Depuis notre départ de Puebla, Acajete, l’hacienda de San-Juan, Tepeaca (car nous avions dévié de la route ordinaire), Santa-Gertrùdis, avaient été autant d’étapes marquées par cette quiétude que donne à l’ame la fatigue du corps, et qui semble prouver que le bonheur de l’homme consiste dans le mouvement physique plutôt que dans la pensée. Nous avions dépassé la ville et le fort de Perote. — Seigneur cavalier, me dit Victoriano, vous devriez visiter ce fort, je puis vous accompagner jusqu’à l’entrée, et sur ma recommandation vous y serez introduit sans difficulté ; vous nous rejoindrez ensuite à Cruz-Blanca : c’est un petit village à deux lieues d’ici où nous passerons la nuit, et à votre retour je vous conterai, au sujet de la forteresse, une aventure qui a fait bien du bruit il y a quelques années.

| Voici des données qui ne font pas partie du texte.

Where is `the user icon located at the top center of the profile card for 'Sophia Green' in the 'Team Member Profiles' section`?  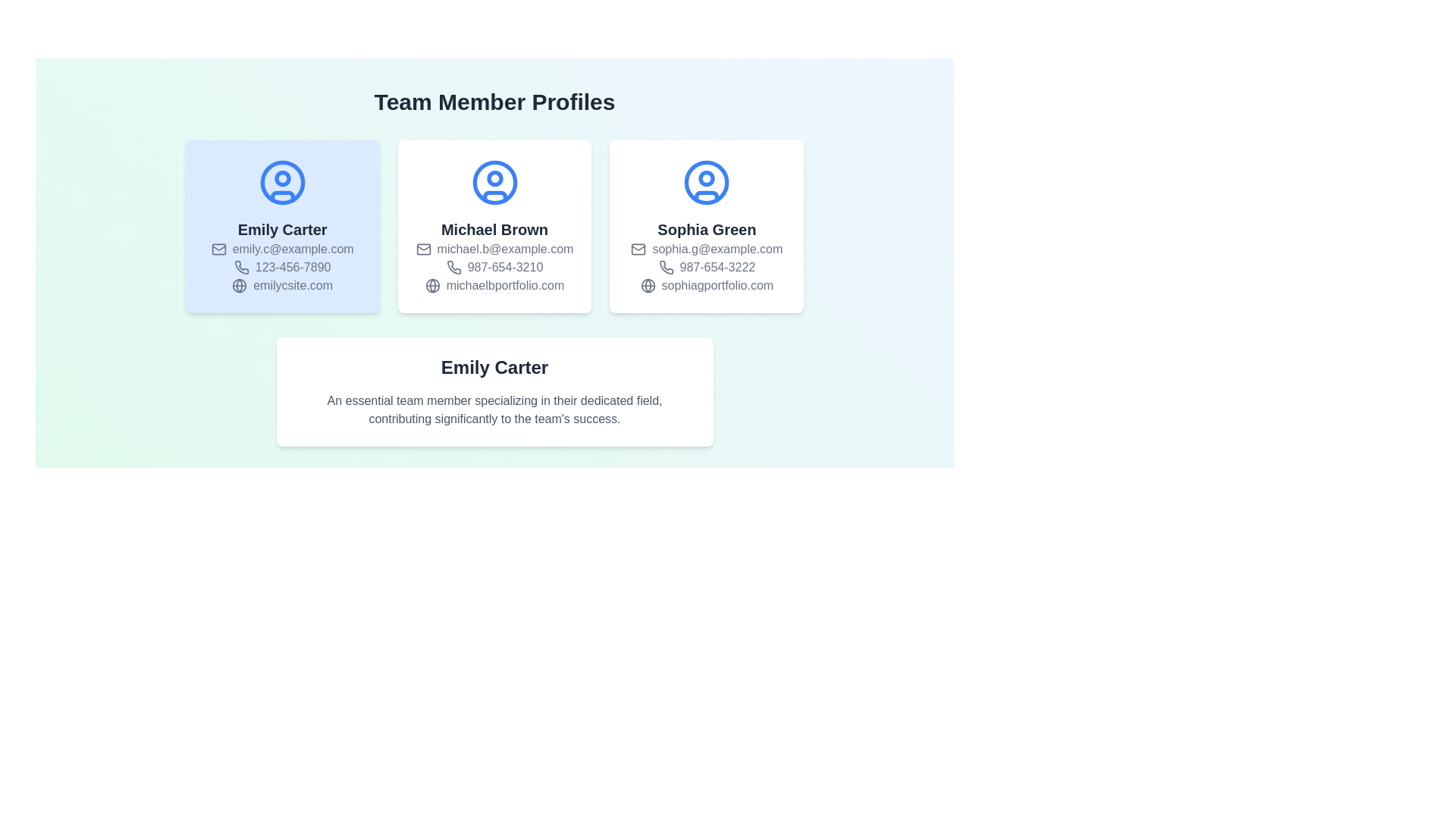 the user icon located at the top center of the profile card for 'Sophia Green' in the 'Team Member Profiles' section is located at coordinates (706, 181).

Je goûtai le conseil du muletier, qui me fit, selon sa promesse, introduire dans le fort, dont je visitai l’intérieur tout à mon aise en compagnie d’un officier heureux d’accepter cette corvée comme une distraction. Ma visite dura une heure environ ; après quoi, comme le soleil allait se coucher, je remerciai mon guide et me mis en devoir de regagner le convoi. Je traversais une de ces plaines arides et désolées désignées sous le nom de mal pais, plaines hérissées de scories volcaniques, sur lesquelles une légère couche de terre ne laisse pousser que des plantes rabougries. Le vent semblait murmurer des plaintes é

  1. Toiles qui recouvrent le bât des mules.